Listed records Start Marker

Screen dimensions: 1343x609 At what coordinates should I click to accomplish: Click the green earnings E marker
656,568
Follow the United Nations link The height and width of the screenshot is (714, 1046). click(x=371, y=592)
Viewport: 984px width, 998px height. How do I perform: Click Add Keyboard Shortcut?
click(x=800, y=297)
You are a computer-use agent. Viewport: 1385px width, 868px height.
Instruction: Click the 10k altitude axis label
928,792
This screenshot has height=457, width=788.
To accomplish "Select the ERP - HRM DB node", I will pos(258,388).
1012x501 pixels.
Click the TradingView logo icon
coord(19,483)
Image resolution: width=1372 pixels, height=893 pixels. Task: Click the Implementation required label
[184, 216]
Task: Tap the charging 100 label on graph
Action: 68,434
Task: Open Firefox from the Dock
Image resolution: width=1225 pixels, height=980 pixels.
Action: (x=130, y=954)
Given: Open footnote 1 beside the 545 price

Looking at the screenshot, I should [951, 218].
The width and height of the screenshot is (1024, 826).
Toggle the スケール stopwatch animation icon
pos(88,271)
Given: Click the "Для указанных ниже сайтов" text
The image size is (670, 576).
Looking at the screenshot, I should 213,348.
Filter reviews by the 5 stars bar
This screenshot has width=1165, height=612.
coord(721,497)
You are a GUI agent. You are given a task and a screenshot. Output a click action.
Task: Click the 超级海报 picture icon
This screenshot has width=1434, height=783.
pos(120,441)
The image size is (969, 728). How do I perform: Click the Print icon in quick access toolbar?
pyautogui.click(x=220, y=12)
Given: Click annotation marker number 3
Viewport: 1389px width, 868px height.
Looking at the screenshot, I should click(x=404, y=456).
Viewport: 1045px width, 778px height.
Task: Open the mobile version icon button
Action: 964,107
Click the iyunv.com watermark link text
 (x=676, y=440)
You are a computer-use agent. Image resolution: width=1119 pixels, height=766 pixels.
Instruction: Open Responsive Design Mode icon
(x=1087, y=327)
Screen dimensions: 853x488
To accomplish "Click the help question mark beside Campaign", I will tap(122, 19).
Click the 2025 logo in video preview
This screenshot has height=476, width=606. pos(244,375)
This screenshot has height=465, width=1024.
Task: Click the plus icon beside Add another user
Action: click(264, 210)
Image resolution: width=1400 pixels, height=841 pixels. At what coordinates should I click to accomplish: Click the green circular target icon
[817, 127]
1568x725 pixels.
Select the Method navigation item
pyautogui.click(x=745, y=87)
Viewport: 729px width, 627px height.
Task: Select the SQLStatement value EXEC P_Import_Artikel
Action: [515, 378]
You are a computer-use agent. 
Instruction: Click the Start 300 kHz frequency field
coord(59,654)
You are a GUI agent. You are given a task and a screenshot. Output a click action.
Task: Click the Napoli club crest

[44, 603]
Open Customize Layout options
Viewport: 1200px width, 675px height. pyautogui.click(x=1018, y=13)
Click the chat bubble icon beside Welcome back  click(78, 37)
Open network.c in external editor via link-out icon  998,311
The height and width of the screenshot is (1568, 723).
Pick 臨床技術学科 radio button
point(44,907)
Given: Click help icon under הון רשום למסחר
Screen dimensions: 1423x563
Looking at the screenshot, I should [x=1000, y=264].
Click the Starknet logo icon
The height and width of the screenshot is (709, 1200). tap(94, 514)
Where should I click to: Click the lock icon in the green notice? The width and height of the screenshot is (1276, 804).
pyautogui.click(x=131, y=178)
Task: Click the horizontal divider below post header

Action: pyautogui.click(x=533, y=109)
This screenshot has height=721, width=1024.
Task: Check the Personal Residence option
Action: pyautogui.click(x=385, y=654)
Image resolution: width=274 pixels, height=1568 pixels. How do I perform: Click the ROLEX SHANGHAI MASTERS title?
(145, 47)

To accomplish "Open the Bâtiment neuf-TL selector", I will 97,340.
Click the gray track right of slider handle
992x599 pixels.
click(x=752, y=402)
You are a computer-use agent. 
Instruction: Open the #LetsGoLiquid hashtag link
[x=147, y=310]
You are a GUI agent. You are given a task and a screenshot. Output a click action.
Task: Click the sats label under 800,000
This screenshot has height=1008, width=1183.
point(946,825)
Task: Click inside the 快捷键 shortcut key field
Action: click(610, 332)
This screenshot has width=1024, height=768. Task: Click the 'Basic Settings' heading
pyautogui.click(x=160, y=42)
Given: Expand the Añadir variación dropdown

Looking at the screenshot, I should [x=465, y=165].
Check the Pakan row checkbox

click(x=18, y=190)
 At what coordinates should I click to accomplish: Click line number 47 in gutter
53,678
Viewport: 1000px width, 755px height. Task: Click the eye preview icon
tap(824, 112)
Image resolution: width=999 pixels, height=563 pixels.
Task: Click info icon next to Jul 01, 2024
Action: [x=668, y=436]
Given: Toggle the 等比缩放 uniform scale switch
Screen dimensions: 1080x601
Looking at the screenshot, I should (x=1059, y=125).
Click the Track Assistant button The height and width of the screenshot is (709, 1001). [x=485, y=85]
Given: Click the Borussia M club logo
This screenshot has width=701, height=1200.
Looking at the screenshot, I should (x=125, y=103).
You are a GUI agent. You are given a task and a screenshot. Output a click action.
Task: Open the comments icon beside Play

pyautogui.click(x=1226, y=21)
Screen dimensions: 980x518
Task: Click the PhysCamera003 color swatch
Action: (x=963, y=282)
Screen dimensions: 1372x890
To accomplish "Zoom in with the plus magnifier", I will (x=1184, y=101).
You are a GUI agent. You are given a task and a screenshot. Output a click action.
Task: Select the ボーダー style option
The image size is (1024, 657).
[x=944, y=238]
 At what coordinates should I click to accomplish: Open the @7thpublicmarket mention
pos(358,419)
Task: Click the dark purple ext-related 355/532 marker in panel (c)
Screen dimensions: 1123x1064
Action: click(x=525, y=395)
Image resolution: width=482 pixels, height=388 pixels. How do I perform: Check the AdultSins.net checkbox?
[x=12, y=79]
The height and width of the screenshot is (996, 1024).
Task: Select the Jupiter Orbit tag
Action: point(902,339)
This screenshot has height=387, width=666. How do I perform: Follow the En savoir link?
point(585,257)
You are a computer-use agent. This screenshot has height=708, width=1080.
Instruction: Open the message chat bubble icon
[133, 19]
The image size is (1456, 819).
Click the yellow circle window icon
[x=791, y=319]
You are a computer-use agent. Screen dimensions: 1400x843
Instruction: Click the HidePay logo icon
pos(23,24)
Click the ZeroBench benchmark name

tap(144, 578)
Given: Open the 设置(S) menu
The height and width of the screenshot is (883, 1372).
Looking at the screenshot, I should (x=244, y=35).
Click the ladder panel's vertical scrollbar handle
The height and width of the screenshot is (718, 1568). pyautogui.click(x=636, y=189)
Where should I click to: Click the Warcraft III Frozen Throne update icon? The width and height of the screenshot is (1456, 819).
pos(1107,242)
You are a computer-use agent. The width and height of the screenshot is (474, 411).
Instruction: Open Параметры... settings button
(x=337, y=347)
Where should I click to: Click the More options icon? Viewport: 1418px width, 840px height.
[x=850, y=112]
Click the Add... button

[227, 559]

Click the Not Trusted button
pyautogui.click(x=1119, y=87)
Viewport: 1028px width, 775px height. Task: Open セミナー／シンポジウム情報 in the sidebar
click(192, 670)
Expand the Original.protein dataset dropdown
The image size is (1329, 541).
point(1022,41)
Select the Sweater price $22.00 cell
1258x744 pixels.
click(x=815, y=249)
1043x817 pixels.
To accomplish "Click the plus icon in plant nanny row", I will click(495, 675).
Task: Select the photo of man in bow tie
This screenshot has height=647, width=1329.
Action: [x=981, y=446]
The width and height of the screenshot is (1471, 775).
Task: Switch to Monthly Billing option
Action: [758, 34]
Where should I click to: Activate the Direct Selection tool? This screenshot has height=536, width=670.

Listed records End Marker

[What you are asked to do]
Repeat each entry above exactly as shown.

[The completed task]
Screen dimensions: 1343x609 At what coordinates should I click to accomplish: Click the green earnings E marker
656,568
Follow the United Nations link The height and width of the screenshot is (714, 1046). click(x=371, y=592)
Viewport: 984px width, 998px height. How do I perform: Click Add Keyboard Shortcut?
click(x=800, y=297)
You are a computer-use agent. Viewport: 1385px width, 868px height.
Instruction: Click the 10k altitude axis label
928,792
This screenshot has height=457, width=788.
To accomplish "Select the ERP - HRM DB node", I will pos(258,388).
1012x501 pixels.
Click the TradingView logo icon
coord(19,483)
Image resolution: width=1372 pixels, height=893 pixels. Task: Click the Implementation required label
[184, 216]
Task: Tap the charging 100 label on graph
Action: 68,434
Task: Open Firefox from the Dock
Image resolution: width=1225 pixels, height=980 pixels.
Action: (x=130, y=954)
Given: Open footnote 1 beside the 545 price

Looking at the screenshot, I should [951, 218].
The width and height of the screenshot is (1024, 826).
Toggle the スケール stopwatch animation icon
pos(88,271)
Given: Click the "Для указанных ниже сайтов" text
The image size is (670, 576).
Looking at the screenshot, I should 213,348.
Filter reviews by the 5 stars bar
This screenshot has width=1165, height=612.
coord(721,497)
You are a GUI agent. You are given a task and a screenshot. Output a click action.
Task: Click the 超级海报 picture icon
This screenshot has width=1434, height=783.
pos(120,441)
The image size is (969, 728). How do I perform: Click the Print icon in quick access toolbar?
pyautogui.click(x=220, y=12)
Given: Click annotation marker number 3
Viewport: 1389px width, 868px height.
Looking at the screenshot, I should click(x=404, y=456).
Viewport: 1045px width, 778px height.
Task: Open the mobile version icon button
Action: 964,107
Click the iyunv.com watermark link text
 (x=676, y=440)
You are a computer-use agent. Image resolution: width=1119 pixels, height=766 pixels.
Instruction: Open Responsive Design Mode icon
(x=1087, y=327)
Screen dimensions: 853x488
To accomplish "Click the help question mark beside Campaign", I will tap(122, 19).
Click the 2025 logo in video preview
This screenshot has height=476, width=606. pos(244,375)
This screenshot has height=465, width=1024.
Task: Click the plus icon beside Add another user
Action: click(264, 210)
Image resolution: width=1400 pixels, height=841 pixels. At what coordinates should I click to accomplish: Click the green circular target icon
[817, 127]
1568x725 pixels.
Select the Method navigation item
pyautogui.click(x=745, y=87)
Viewport: 729px width, 627px height.
Task: Select the SQLStatement value EXEC P_Import_Artikel
Action: [515, 378]
You are a computer-use agent. 
Instruction: Click the Start 300 kHz frequency field
coord(59,654)
You are a GUI agent. You are given a task and a screenshot. Output a click action.
Task: Click the Napoli club crest

[44, 603]
Open Customize Layout options
Viewport: 1200px width, 675px height. pyautogui.click(x=1018, y=13)
Click the chat bubble icon beside Welcome back  click(78, 37)
Open network.c in external editor via link-out icon  998,311
The height and width of the screenshot is (1568, 723).
Pick 臨床技術学科 radio button
point(44,907)
Given: Click help icon under הון רשום למסחר
Screen dimensions: 1423x563
Looking at the screenshot, I should [x=1000, y=264].
Click the Starknet logo icon
The height and width of the screenshot is (709, 1200). tap(94, 514)
Where should I click to: Click the lock icon in the green notice? The width and height of the screenshot is (1276, 804).
pyautogui.click(x=131, y=178)
Task: Click the horizontal divider below post header

Action: pyautogui.click(x=533, y=109)
This screenshot has height=721, width=1024.
Task: Check the Personal Residence option
Action: pyautogui.click(x=385, y=654)
Image resolution: width=274 pixels, height=1568 pixels. How do I perform: Click the ROLEX SHANGHAI MASTERS title?
(145, 47)

To accomplish "Open the Bâtiment neuf-TL selector", I will 97,340.
Click the gray track right of slider handle
992x599 pixels.
click(x=752, y=402)
You are a computer-use agent. 
Instruction: Open the #LetsGoLiquid hashtag link
[x=147, y=310]
You are a GUI agent. You are given a task and a screenshot. Output a click action.
Task: Click the sats label under 800,000
This screenshot has height=1008, width=1183.
point(946,825)
Task: Click inside the 快捷键 shortcut key field
Action: click(610, 332)
This screenshot has width=1024, height=768. Task: Click the 'Basic Settings' heading
pyautogui.click(x=160, y=42)
Given: Expand the Añadir variación dropdown

Looking at the screenshot, I should [x=465, y=165].
Check the Pakan row checkbox

click(x=18, y=190)
 At what coordinates should I click to accomplish: Click line number 47 in gutter
53,678
Viewport: 1000px width, 755px height. Task: Click the eye preview icon
tap(824, 112)
Image resolution: width=999 pixels, height=563 pixels.
Task: Click info icon next to Jul 01, 2024
Action: [x=668, y=436]
Given: Toggle the 等比缩放 uniform scale switch
Screen dimensions: 1080x601
Looking at the screenshot, I should (x=1059, y=125).
Click the Track Assistant button The height and width of the screenshot is (709, 1001). [x=485, y=85]
Given: Click the Borussia M club logo
This screenshot has width=701, height=1200.
Looking at the screenshot, I should (x=125, y=103).
You are a GUI agent. You are given a task and a screenshot. Output a click action.
Task: Open the comments icon beside Play

pyautogui.click(x=1226, y=21)
Screen dimensions: 980x518
Task: Click the PhysCamera003 color swatch
Action: (x=963, y=282)
Screen dimensions: 1372x890
To accomplish "Zoom in with the plus magnifier", I will (x=1184, y=101).
You are a GUI agent. You are given a task and a screenshot. Output a click action.
Task: Select the ボーダー style option
The image size is (1024, 657).
[x=944, y=238]
 At what coordinates should I click to accomplish: Open the @7thpublicmarket mention
pos(358,419)
Task: Click the dark purple ext-related 355/532 marker in panel (c)
Screen dimensions: 1123x1064
Action: click(x=525, y=395)
Image resolution: width=482 pixels, height=388 pixels. How do I perform: Check the AdultSins.net checkbox?
[x=12, y=79]
The height and width of the screenshot is (996, 1024).
Task: Select the Jupiter Orbit tag
Action: point(902,339)
This screenshot has height=387, width=666. How do I perform: Follow the En savoir link?
point(585,257)
You are a computer-use agent. This screenshot has height=708, width=1080.
Instruction: Open the message chat bubble icon
[133, 19]
The image size is (1456, 819).
Click the yellow circle window icon
[x=791, y=319]
You are a computer-use agent. Screen dimensions: 1400x843
Instruction: Click the HidePay logo icon
pos(23,24)
Click the ZeroBench benchmark name

tap(144, 578)
Given: Open the 设置(S) menu
The height and width of the screenshot is (883, 1372).
Looking at the screenshot, I should (x=244, y=35).
Click the ladder panel's vertical scrollbar handle
The height and width of the screenshot is (718, 1568). pyautogui.click(x=636, y=189)
Where should I click to: Click the Warcraft III Frozen Throne update icon? The width and height of the screenshot is (1456, 819).
pos(1107,242)
You are a computer-use agent. The width and height of the screenshot is (474, 411).
Instruction: Open Параметры... settings button
(x=337, y=347)
Where should I click to: Click the More options icon? Viewport: 1418px width, 840px height.
[x=850, y=112]
Click the Add... button

[227, 559]

Click the Not Trusted button
pyautogui.click(x=1119, y=87)
Viewport: 1028px width, 775px height. Task: Open セミナー／シンポジウム情報 in the sidebar
click(192, 670)
Expand the Original.protein dataset dropdown
The image size is (1329, 541).
point(1022,41)
Select the Sweater price $22.00 cell
1258x744 pixels.
click(x=815, y=249)
1043x817 pixels.
To accomplish "Click the plus icon in plant nanny row", I will click(495, 675).
Task: Select the photo of man in bow tie
This screenshot has height=647, width=1329.
Action: [x=981, y=446]
The width and height of the screenshot is (1471, 775).
Task: Switch to Monthly Billing option
Action: [758, 34]
Where should I click to: Activate the Direct Selection tool? This screenshot has height=536, width=670.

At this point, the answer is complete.